Duke Spleen Data Set: A Publicly Available Spleen MRI and CT dataset for Training Segmentation
Wang, Yuqi, Macdonald, Jacob A., Morgan, Katelyn R., Hom, Danielle, Cubberley, Sarah, Sollace, Kassi, Casasanto, Nicole, Zaki, Islam H., Lafata, Kyle J., Bashir, Mustafa R.
Spleen volumetry is primarily associated with patients suffering from chronic liver disease and portal hypertension, as they often have spleens with abnormal shapes and sizes. However, manually segmenting the spleen to obtain its volume is a time-consuming process. Deep learning algorithms have proven to be effective in automating spleen segmentation, but a suitable dataset is necessary for training such algorithms.
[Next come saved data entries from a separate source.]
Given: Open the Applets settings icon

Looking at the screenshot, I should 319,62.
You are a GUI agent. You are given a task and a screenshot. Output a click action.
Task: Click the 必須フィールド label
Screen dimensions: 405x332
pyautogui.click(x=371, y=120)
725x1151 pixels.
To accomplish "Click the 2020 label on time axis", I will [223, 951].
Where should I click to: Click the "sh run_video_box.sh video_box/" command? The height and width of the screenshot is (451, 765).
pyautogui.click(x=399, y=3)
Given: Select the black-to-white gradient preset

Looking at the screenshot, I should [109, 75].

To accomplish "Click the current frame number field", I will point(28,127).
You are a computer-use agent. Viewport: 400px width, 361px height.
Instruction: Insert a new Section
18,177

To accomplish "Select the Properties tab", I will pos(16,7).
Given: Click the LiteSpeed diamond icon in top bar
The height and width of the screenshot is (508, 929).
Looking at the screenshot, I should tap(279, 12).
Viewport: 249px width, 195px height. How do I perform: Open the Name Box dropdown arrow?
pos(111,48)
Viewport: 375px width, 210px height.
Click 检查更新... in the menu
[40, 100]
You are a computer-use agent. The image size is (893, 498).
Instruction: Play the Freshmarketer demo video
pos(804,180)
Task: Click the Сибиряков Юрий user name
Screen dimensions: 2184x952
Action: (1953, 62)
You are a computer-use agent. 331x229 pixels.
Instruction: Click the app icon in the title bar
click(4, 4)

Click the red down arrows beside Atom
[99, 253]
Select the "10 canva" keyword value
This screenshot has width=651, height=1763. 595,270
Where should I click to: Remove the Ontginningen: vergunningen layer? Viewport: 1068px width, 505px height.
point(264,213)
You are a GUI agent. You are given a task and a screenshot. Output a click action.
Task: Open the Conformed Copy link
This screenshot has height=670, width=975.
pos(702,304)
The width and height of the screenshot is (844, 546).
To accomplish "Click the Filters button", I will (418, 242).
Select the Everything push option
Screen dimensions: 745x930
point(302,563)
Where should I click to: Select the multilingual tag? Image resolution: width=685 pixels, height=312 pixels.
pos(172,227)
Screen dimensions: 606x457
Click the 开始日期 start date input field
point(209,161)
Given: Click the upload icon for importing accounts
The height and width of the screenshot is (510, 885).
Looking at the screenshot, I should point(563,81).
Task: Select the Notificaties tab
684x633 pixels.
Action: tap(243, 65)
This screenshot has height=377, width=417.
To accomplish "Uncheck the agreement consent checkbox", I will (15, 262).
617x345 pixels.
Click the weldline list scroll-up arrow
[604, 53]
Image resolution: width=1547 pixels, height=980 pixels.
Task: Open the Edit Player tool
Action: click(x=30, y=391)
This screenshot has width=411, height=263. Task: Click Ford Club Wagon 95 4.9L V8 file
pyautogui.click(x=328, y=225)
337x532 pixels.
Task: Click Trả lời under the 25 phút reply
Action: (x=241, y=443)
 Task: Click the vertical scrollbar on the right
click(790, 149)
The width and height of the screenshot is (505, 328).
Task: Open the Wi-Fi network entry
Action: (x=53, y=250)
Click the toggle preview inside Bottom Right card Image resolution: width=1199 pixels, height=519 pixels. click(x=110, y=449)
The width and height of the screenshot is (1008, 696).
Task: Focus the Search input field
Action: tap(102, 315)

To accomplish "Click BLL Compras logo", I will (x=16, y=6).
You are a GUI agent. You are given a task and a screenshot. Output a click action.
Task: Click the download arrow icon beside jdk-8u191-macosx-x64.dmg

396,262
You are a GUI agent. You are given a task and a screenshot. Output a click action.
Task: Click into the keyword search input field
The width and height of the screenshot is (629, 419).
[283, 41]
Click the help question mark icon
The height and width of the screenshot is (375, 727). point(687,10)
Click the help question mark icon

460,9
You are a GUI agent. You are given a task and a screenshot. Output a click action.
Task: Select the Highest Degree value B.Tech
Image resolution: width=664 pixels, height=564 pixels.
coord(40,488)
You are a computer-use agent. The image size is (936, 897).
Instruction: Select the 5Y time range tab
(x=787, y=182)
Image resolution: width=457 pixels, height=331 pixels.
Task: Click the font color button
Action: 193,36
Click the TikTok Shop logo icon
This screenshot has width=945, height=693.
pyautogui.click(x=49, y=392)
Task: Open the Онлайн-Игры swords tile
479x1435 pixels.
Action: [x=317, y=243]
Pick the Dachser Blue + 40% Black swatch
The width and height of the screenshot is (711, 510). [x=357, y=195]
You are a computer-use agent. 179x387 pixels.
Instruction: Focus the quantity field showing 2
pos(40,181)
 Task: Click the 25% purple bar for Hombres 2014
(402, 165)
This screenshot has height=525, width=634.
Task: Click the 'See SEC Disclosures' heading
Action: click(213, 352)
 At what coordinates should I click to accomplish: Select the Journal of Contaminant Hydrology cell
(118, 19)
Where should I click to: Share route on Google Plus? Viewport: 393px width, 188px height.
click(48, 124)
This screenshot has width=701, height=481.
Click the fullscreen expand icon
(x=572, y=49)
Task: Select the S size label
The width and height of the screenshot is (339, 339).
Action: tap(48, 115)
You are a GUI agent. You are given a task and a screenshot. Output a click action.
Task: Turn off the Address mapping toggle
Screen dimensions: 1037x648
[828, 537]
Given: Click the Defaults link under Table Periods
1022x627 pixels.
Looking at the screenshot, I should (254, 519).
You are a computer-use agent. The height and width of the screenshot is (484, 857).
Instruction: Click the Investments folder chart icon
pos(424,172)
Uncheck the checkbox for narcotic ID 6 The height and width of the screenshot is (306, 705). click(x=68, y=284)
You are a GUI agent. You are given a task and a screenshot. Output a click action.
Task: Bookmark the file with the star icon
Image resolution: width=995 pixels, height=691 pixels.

To our knowledge, the few publicly available datasets for spleen segmentation lack confounding features such as ascites and abdominal varices. To address this issue, the Duke Spleen Data Set (DSDS) has been developed, which includes 109 CT and MRI volumes from patients with chronic liver disease and portal hypertension. The dataset includes a diverse range of image types, vendors, planes, and contrasts, as well as varying spleen shapes and sizes due to underlying disease states. The DSDS aims to facilitate the creation of robust spleen segmentation models that can take into account these variations and confounding factors.